I am not an expert on Adobe's strategy for protecting their digital rights but I know that it is arcane. I am betting the two installed copies of Photoshop are both on your computer. Possibly one copy on your regular hard drive and another on a clone drive (assuming you have one), or if you have installed a new hard drive and restored Photoshop from a backup Adobe is seeing the new drive as a new machine, or Adobe thinks the Photoshop installation on your HD is on a different machine because you have upgraded your OS X version. Or some variation on one of those scenarios. I suspect a call to Adobe tech support can clear up the problem.

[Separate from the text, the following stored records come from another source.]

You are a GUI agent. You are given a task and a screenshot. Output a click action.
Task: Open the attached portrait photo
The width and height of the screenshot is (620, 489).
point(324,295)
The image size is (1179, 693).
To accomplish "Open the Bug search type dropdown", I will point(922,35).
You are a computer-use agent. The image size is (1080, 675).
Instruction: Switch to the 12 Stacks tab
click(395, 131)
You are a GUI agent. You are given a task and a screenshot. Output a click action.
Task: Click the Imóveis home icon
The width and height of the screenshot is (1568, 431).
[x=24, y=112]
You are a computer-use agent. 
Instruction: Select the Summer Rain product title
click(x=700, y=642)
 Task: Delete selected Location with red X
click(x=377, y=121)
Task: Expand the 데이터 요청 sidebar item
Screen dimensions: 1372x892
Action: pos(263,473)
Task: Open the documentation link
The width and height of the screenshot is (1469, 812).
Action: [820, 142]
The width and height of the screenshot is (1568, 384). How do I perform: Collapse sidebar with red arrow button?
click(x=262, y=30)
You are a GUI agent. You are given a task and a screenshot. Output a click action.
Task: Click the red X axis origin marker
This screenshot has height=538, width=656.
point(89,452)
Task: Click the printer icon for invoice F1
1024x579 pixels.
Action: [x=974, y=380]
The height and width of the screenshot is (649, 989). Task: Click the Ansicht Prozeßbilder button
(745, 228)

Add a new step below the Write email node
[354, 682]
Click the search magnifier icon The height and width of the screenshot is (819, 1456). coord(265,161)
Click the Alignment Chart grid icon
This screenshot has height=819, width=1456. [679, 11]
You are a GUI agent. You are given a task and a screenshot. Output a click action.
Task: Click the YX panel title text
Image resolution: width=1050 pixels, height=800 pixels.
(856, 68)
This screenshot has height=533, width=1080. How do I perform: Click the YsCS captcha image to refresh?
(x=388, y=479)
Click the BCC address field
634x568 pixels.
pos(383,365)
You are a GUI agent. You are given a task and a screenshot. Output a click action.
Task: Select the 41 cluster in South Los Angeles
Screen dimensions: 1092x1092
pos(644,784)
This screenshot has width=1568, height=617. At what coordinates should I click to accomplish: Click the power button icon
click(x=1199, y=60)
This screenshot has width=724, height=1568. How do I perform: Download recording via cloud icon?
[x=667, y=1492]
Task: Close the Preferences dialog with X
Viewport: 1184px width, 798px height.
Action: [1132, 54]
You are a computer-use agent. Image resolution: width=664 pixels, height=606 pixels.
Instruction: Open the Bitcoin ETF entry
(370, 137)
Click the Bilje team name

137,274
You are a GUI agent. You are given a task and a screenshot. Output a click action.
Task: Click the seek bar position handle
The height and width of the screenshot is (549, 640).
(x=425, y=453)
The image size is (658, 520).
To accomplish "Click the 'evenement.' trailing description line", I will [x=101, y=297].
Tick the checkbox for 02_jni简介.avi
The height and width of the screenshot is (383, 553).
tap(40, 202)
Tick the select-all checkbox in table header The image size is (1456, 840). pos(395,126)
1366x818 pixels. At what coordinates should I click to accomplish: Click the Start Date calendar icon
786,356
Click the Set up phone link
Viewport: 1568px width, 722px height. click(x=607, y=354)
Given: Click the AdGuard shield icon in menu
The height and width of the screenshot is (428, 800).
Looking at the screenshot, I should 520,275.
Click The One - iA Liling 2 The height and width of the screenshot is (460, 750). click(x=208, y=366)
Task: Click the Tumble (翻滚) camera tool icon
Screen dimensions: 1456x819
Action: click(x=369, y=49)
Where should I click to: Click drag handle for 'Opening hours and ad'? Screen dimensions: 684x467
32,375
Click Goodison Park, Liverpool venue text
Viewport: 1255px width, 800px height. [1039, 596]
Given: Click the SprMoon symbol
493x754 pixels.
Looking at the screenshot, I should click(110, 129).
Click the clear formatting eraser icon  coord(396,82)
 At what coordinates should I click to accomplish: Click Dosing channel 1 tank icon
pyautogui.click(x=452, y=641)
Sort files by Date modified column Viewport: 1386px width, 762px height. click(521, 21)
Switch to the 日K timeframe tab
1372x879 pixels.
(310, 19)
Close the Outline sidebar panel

Hackers are generally not interested in stealing your software, they are primarily focused on obtaining items of real value such as your name, social security number, date of birth, etc. With that information they have all they need to steal your identity, open credit cards and charge accounts, take out loans, mortgage your house, and leave you holding the bag. If they can get your bank account numbers along with the other information they can withdraw all your money from the bank, max out your credit cards, and in general leave you penniless. Don't be fooled into thinking the police can or will be able to help you — they can't and won't. The police agencies that are capable of tracking and prosecuting these felons can be counted on the fingers of one hand and all too often the thief that steals your data lives and works in a country that has no extradition to the U.S. or Canada. That person then sells your data to yet another person, or persons, who then use your data to steal your money, your property, your credit rating, and your good name.


If we knew what it was we were doing, it wouldn't be called research, would it?